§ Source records
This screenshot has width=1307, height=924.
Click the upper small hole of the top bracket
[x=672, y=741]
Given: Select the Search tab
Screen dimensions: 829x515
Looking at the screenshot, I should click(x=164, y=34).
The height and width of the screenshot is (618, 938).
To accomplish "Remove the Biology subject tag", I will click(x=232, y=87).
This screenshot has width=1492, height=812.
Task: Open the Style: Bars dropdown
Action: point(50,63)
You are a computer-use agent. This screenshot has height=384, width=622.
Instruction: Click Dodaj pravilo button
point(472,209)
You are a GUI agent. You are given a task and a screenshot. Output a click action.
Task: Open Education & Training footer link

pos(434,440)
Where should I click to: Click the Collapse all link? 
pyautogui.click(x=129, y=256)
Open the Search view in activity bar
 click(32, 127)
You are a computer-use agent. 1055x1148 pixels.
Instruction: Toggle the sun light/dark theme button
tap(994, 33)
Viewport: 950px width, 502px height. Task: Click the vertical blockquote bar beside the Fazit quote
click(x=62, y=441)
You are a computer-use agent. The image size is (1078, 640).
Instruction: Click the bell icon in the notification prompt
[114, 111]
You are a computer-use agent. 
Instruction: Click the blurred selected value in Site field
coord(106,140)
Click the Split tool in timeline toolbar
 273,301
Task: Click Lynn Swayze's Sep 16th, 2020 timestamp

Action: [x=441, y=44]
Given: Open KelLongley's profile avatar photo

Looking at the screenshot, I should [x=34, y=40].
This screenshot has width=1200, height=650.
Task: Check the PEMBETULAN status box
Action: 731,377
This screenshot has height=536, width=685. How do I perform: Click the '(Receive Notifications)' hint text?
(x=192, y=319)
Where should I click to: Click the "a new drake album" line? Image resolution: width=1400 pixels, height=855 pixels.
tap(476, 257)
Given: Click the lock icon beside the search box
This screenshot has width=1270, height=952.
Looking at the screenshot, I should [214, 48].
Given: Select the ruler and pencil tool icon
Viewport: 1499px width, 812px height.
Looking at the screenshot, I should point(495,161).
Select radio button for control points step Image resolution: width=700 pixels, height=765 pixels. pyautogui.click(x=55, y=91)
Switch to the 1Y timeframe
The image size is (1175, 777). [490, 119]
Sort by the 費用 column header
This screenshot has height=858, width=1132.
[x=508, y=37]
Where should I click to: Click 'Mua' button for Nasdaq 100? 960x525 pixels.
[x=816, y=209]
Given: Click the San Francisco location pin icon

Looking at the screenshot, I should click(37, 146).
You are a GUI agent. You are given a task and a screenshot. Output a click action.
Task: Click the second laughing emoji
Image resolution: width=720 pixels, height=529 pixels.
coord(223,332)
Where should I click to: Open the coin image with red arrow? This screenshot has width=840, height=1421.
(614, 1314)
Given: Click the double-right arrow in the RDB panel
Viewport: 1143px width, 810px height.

§ Your task
Copy out the entries again verbatim, starting at the line with "Given: Click the lock" and ending with the line with "Looking at the screenshot, I should click(37, 146).", including both of those lines.

§ Complete output
Given: Click the lock icon beside the search box
This screenshot has width=1270, height=952.
Looking at the screenshot, I should [214, 48].
Given: Select the ruler and pencil tool icon
Viewport: 1499px width, 812px height.
Looking at the screenshot, I should point(495,161).
Select radio button for control points step Image resolution: width=700 pixels, height=765 pixels. pyautogui.click(x=55, y=91)
Switch to the 1Y timeframe
The image size is (1175, 777). [490, 119]
Sort by the 費用 column header
This screenshot has height=858, width=1132.
[x=508, y=37]
Where should I click to: Click 'Mua' button for Nasdaq 100? 960x525 pixels.
[x=816, y=209]
Given: Click the San Francisco location pin icon

Looking at the screenshot, I should click(37, 146).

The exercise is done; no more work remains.